Saved entries:
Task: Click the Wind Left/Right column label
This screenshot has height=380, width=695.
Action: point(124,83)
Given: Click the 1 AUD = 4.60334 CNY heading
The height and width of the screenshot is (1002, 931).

...

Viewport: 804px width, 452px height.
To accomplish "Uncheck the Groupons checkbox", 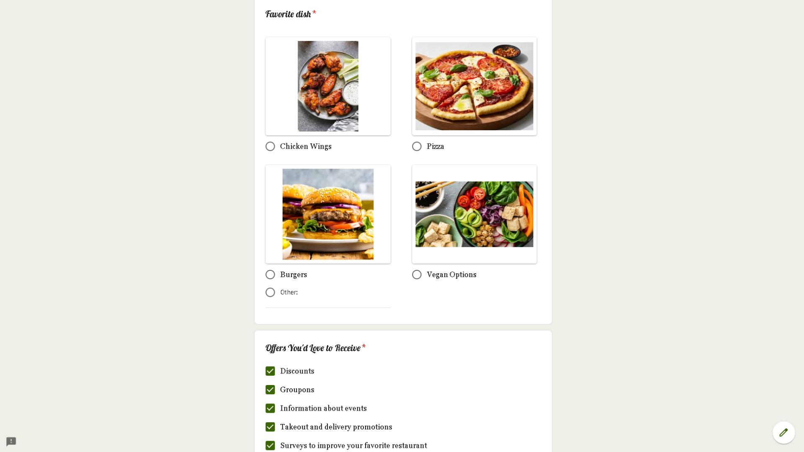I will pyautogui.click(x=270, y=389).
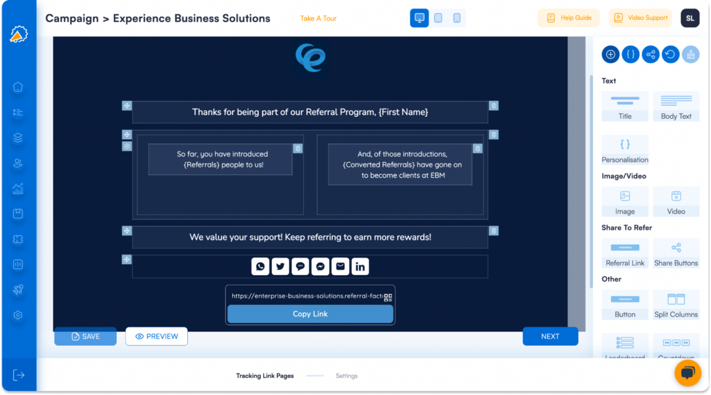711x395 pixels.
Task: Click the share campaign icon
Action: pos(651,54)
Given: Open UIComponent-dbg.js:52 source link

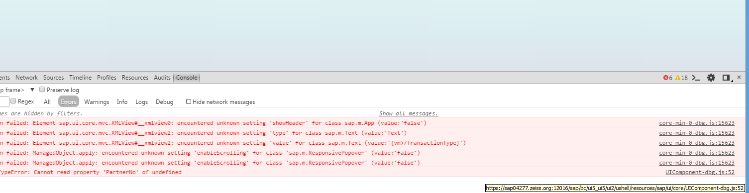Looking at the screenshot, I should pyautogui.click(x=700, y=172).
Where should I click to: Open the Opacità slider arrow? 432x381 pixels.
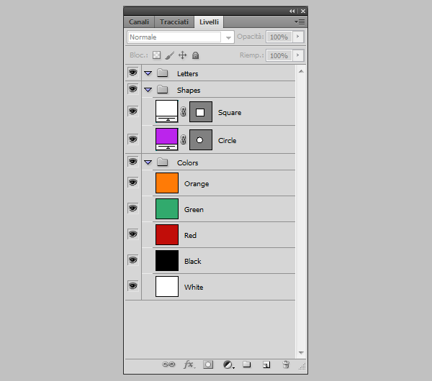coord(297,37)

● What to do: Repeat exactly the lines above from the one with "Given: Click the 1 AUD = 4.60334 CNY heading" up to and including the one with "The height and". No other line belongs in the reply.

● The answer:
Given: Click the 1 AUD = 4.60334 CNY heading
The height and width of the screenshot is (1002, 931).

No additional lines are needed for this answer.